Vente d'une portion divise d'un immeuble indivis : requalification en cession de quote-part (C.S décembre 2006)
La Cour Suprême requalifie la vente d'une portion spécifique d'un bien indivis par un co-propriétaire en cession de sa quote-part indivise. Cette décision valide l'acte entre les parties tout en protégeant les droits des autres indivisaires, conformément à l'article 973 du DOC.
Points clés
- La vente d'une portion spécifique d'un bien indivis par un co-propriétaire est requalifiée en cession de sa quote-part indivise.
- L'acte de vente reste valable entre les parties, mais ne confère pas d'attribution privative opposable aux autres indivisaires avant partage.

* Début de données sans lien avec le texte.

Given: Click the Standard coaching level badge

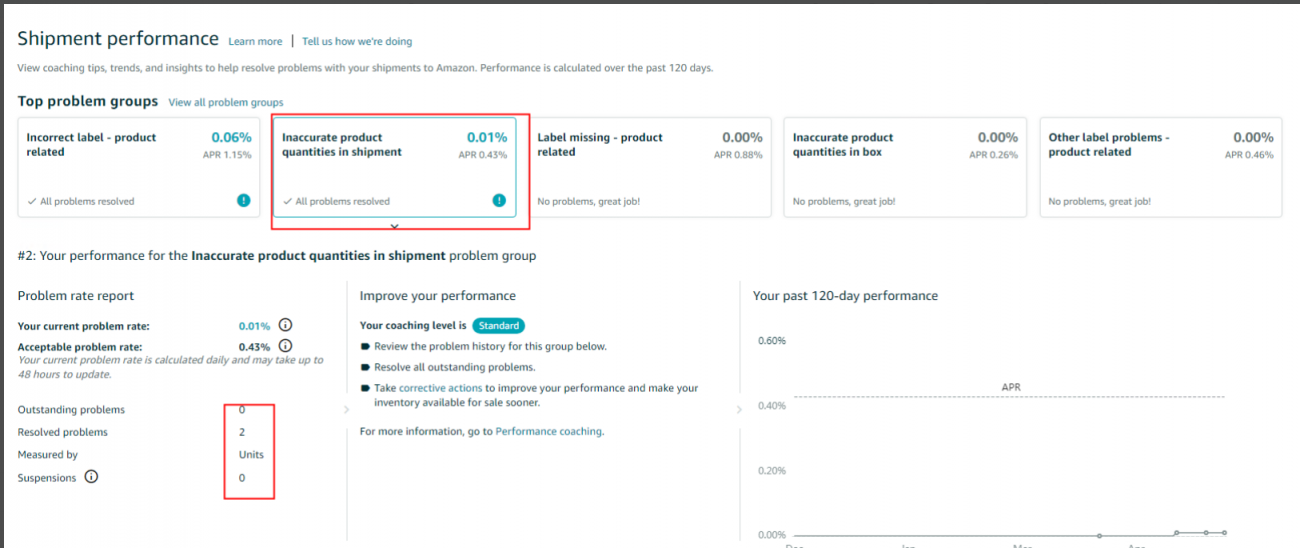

- Cette requalification protège les droits des autres co-propriétaires et empêche la nullité de l'acte pour défaut de leur consentement.

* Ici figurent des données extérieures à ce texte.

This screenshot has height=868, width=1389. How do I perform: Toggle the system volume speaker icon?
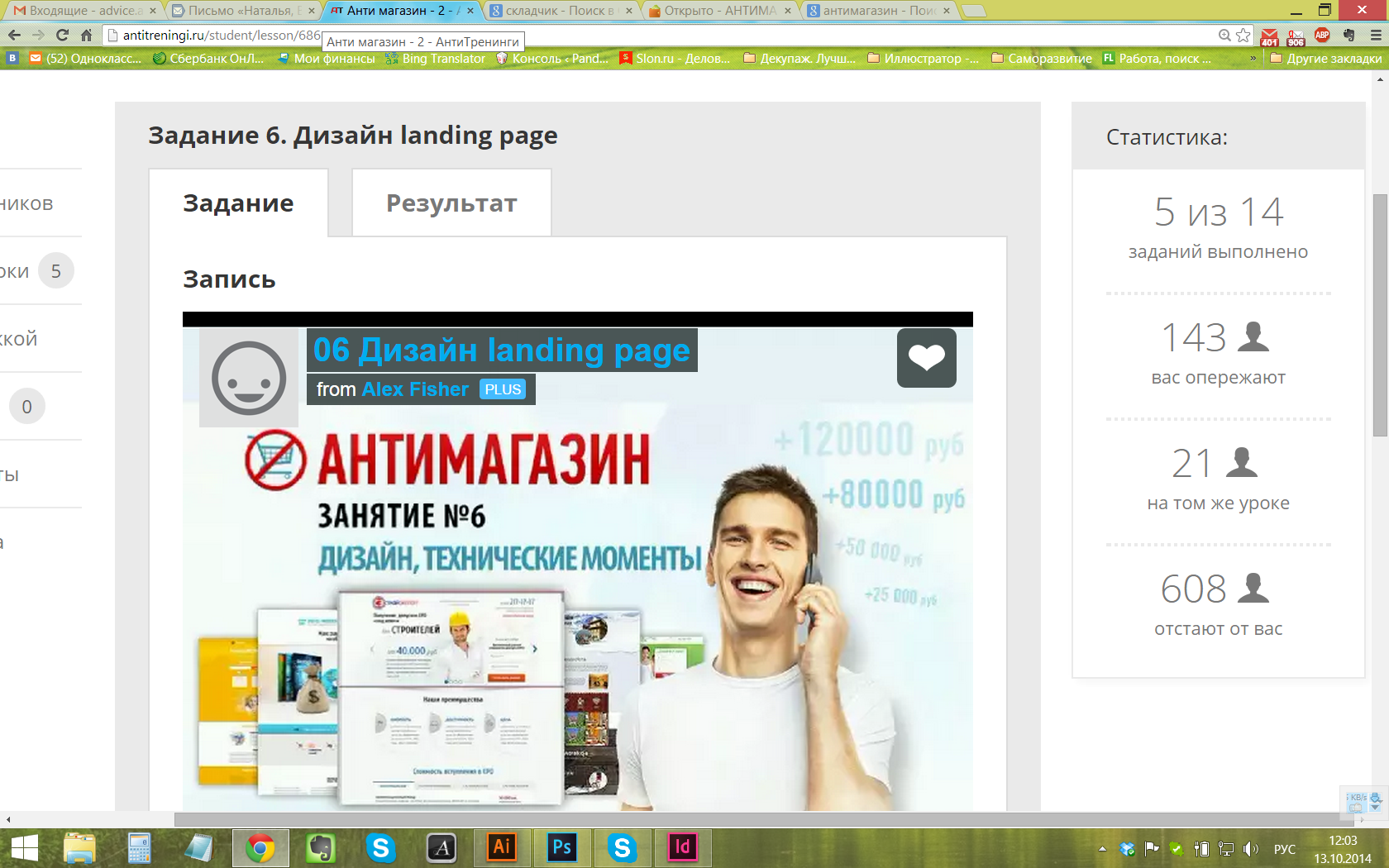pos(1250,849)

- La décision s'appuie sur l'article 973 du Dahir des Obligations et Contrats, qui permet la libre disposition d'une part indivise.
Résumé
L'arrêt de la Cour Suprême de décembre 2006 établit qu'une cession par un indivisaire d'une portion matériellement déterminée d'un bien indivis, bien qu'elle ne puisse conférer une attribution privative opposable aux autres copropriétaires avant partage, demeure juridiquement valable entre les parties. La Haute Juridiction confirme la souveraineté des juges du fond à requalifier l'objet de cette vente en une cession de droits indivis, c'est-à-dire de la quote-part abstraite du vendeur. Cette requalification permet de préserver la validité de l'acte sans léser les droits des tiers à l'indivision. En convertissant l'objet du contrat, les effets de la vente sont maintenus dans la limite des droits détenus par le cédant, rendant inopérant tout moyen tiré de la nullité pour défaut de consentement des autres héritiers. Ce raisonnement applique fidèlement l'article 973 du Dahir des Obligations et Contrats, qui autorise tout copropriétaire à disposer librement de sa part indivise, indépendamment de sa matérialisation physique.
Texte
La cession par un indivisaire d'une portion matériellement déterminée d'un bien indivis, si elle ne saurait emporter attribution privative opposable aux autres copropriétaires avant partage, demeure valable entre les parties à titre de cession de droits indivis. La Haute Juridiction confirme ainsi la souveraineté des juges du fond à requalifier l'objet de la vente pour le cantonner à la quote-part abstraite du vendeur, préservant l'acte sans léser les droits des tiers à l'indivision. Cette conversion de l'objet du contrat permet de maintenir les effets de la vente dans la limite des droits détenus par le cédant, rendant inopérant le moyen tiré de la nullité pour défaut de consentement des autres héritiers. Ce raisonnement fait une exacte application de l'article 973 du Dahir des Obligations et Contrats, qui consacre la faculté pour tout copropriétaire de disposer librement de sa part indivise, indépendamment de la matérialisation physique de celle-ci.